Саран продолжала хранить молчание и сидела в прежней позе, не шевелясь. Но по выражению ее лица Тенгери понял, до чего она рада его словам. Время от времени верховой ветер шевелил волосы Саран, которые свисали у нее до пояса, и даже набрасывал их на веточки невысокого куста, проросшего из камня. Тогда он подходил и освобождал их, целовал Саран и шептал:

— Газель моя! Моя Газель!

Вечером на песчаный камень под высокой отвесной скалой упали последние лучи заходящего солнца, и он казался красным, а там, где по нему долбил Тенгери, — ярко-красным. Голову Саран на камне толком разглядеть было еще нельзя, но он сказал девушке:

— Завтра в этот час она будет выглядеть совсем иначе, Газель!

— А теперь что будем делать, Черный?

— Останемся здесь, — твердо проговорил он.

— Черный! — воскликнула она и снова вскинула голову, как испуганный зверек.

— Когда луна взойдет над лесом, — прошептал он, — я кое-что скажу тебе.

Глаза ее расширились: она догадалась, о чем пойдет речь. Они прислонились спинами к песчаному камню и глядели в сторону орды. По степи носились гонцы и пастухи. С холмов стекали потоки воинов, тысячи которых возвращались с учений. А впереди них лениво летели стаи вспугнутых ими ворон. Потемневший Керулен торопливо стремил свои воды к излучине.

— Посмотри-ка на солнце, Газель!

— И что?..

— Правда, оно подпрыгивает?

— Подпрыгивает? Солнце подпрыгивает, говоришь?

— Да! Когда на него заглядишься, оно подпрыгнет. Конечно, это только так кажется, будто оно подпрыгивает, понимаешь, Газель?

Большой красный диск касался теперь высоких травинок в степи.

— Оно подпрыгивает! Нет, правда, оно подпрыгивает, Черный! — ликовала Саран.

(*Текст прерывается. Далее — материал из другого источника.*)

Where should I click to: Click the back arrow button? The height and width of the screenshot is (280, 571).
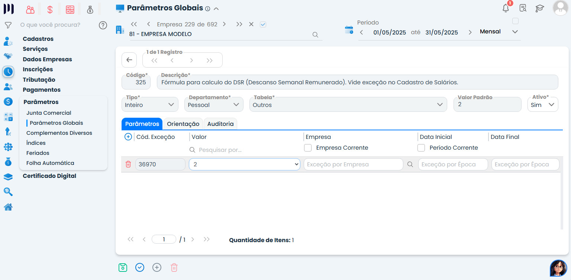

— Вот то-то и оно! — И без всякого перехода Тенгери сказал: — Однажды — давно это было, Газель, — я тоже сидел под камнем у озера, на берегу которого росли три кедра. Когда я открыл глаза, потому что услышал поблизости от нас какие-то крики…

— От кого это — «от нас»?

— Я был там с приемными отцом и матерью, Саран. И вдруг нас окружили десять всадников. С копьями, мечами и боевыми топорами. Они словно из солнца вынырнули, эти воины, а солнце в тот день было похоже на сегодняшнее.

— А потом что было?

— Три кедра у озера стояли такие же красные, как этот камень, что у нас за спиной. Мой отец любил кедры, он так говорил о них: «Кедры не умирают, они растут из прошлого в будущее, они живут среди нас как могучие великаны, они — свидетели времен. И когда ветер набрасывается на них, они начинают рассказывать, как умудренные жизнью седовласые старцы. Кто научится понимать их, тот наберется мудрости, сын мой».

— Что нужно было этим всадникам, Черный?